Eldiven kullanımının bireylerin güvenlik alanları yaratmaya çalışırken, aslında düzmece bir denetim yolu kullanarak virüsün yayılma tehlikesini artırdığını, hatta uzun devirde korkularının büyümesine neden olduğunu anlatan Psikiyatri Uzmanı Dr. Gizem Güneş ise, şöyle konuştu: “Çok güç bir devirden geçiyoruz. Bir virüs ile uğraş etmeye çalışıyoruz. Bu periyotta de hepimizin ortak hissettiği bir şey var ki o da dert. Tasa natürel ki tehlikeler karşısında insanın otomatik olarak devreye giren duygusu. Ve bizi bir manada aslında tedbir almaya iten ve tehlikelere karşı korunmamız açısından sinyal vazifesi gören bir his. O sebeple bu histen kurtulmaya çalışmak yerine, onunla nasıl baş edeceğimizi düşünmemiz gerekiyor. Burada doğal hepimiz baş etmek manasında birbirinden farklı yollar izliyoruz. Bu son derece evrimsel ve kozmik olan dert hissini kabul etmek yerine, onu yok etmeye çalışıyoruz ve tasadan kurtulmaya çalışırken de hepimiz geçmişten bugüne getirdiğimiz bilgilerimiz ile çaba vermeye çalışıyoruz. Kimilerimiz tehdidi inkar ediyor, ‘Sokağa çıkma’ ikazlarına uymuyor. Kimilerimiz kendimize nazaran bildiğimiz formüllerle olayı denetim altına almaya çalışıyor. Mesela eldiven takma üzere ki, uzmanlarca, bilim kurulunca önerilmemesine karşın biz hala bunu sürdürüyoruz. Bu çok olağan zira bu güne kadar biriktirdiğimiz bilgiler ile aslında geçersiz bir güvenlik alanı yaratmaya çalışıyoruz kendimize, bunun her ne kadar gerçek olduğunu sansak da.  Ama şunu biliyoruz ki, bu güvenlik alanını yaratmaya çalışırken kullanmaya çalıştığımız ‘Sahte denetim yöntemleri’ yahut inkar etmek hem salgının yayılması ile birlikte tehlikeyi büyüterek hem de süreksiz bir mühlet bizi ‘kaygıdan kurtulmuş gibi’ hissettirerek uzun periyotta korkumuzu daha çok artırıyor. Ve münasebetiyle aslında biz hem tehdit ile baş etme sistemlerini kullanırken bizim için hiç akılcı olmayan ve uzun periyotta fonksiyonsuz olan teknikler seçmiş oluyoruz.
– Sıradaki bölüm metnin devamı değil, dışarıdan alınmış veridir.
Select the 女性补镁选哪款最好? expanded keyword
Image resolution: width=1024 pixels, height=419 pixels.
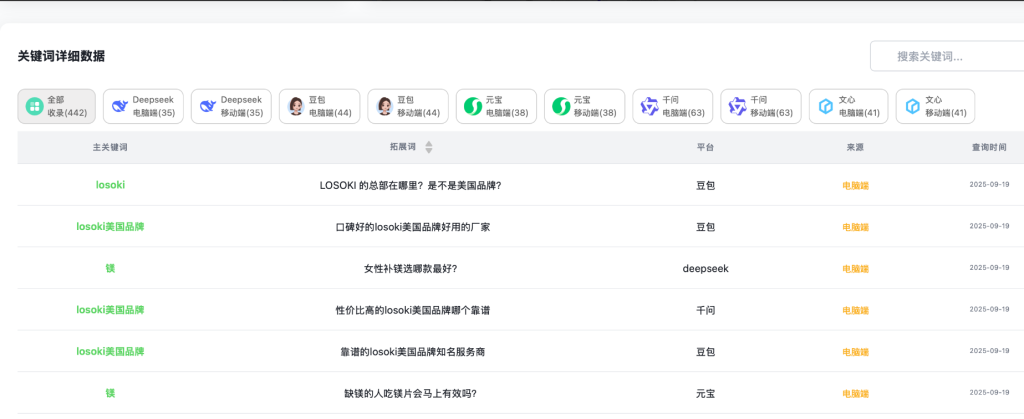(411, 268)
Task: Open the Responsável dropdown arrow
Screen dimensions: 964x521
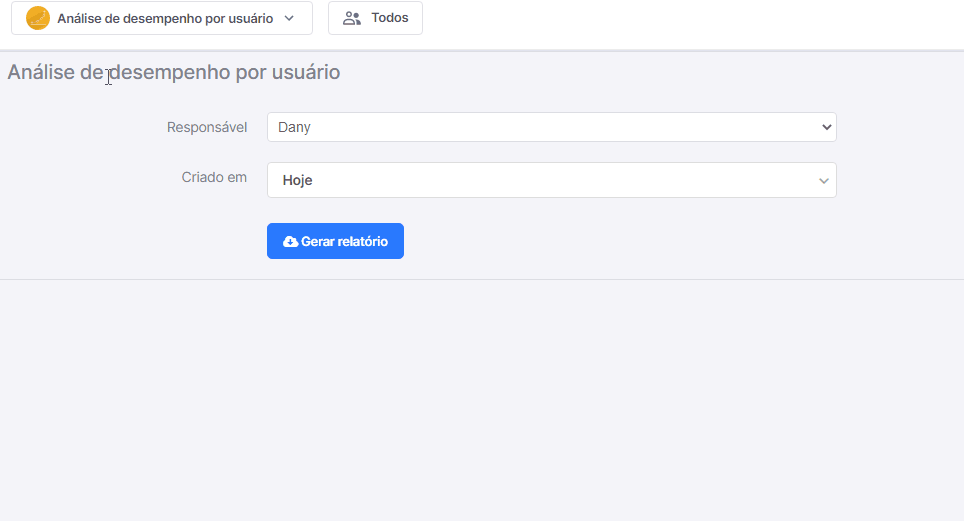Action: (x=826, y=127)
Böylelikle tehdidi büyütüyoruz. Bu sürecin ve telaşımızın da uzun sürmesine sebep oluyoruz. Burada en akılcı olan bilim kurulu yahut Sıhhat Bakanlığı’nın bize önerdiği biçimde hareket etmek üzere duruyor. Şu an burada alabileceğimiz tedbirler bunlar. Bu tehdidi kabul etmek ve bilimsel bilgilerin doğrultusunda ilerlemek bizim için baş etme açısından en akılcı formül üzere duruyor.”
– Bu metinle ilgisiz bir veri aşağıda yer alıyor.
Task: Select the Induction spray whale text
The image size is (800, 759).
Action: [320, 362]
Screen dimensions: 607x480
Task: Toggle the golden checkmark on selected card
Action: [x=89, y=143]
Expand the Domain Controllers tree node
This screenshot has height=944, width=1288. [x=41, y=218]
“BUGÜN NE YAPABİLİZ” SORUSUNA ODAKLANIN

Dr. Güneş, kelamlarına şöyle devam etti:  “Çünkü biliyoruz ki şu anda hem fizyolojik manada bir bağışıklık çabası veriyoruz, bir virüs ile baş etmeye çalışıyoruz dünya olarak. Birebir vakitte bir ‘Duygusal bağışıklık’ uğraşı veriyoruz. Aslında benim ‘duygusal bağışıklık’ olarak tariflediğim fakat ‘psikolojik dayanıklılık’ olarak tariflenen kavramın da uzun devirde, geçmiş bilgilerimiz ışığında baktığımızda, toplumsal travmaları şayet fonksiyonel ve akılcı bir formda yönetirsek, uzun devirde bu tip travmalarla bağışıklığımızın güçlendiğini biliyoruz. Bu noktada da akılcı prosedür, bunu bir değişim süreci olarak görmek ve kendimize odaklanmak. Gelecek hakkında düşünmek, meçhullüğü belli hale getirmeye çalışmak yerine ‘Bugün ne yapabiliriz’ buna odaklanmak ve kendimizle ilgili baş etme prosedürlerini bilimsel bilginin doğrultusunda belirlemek dışında pek de bir yol var üzere görünüyor.”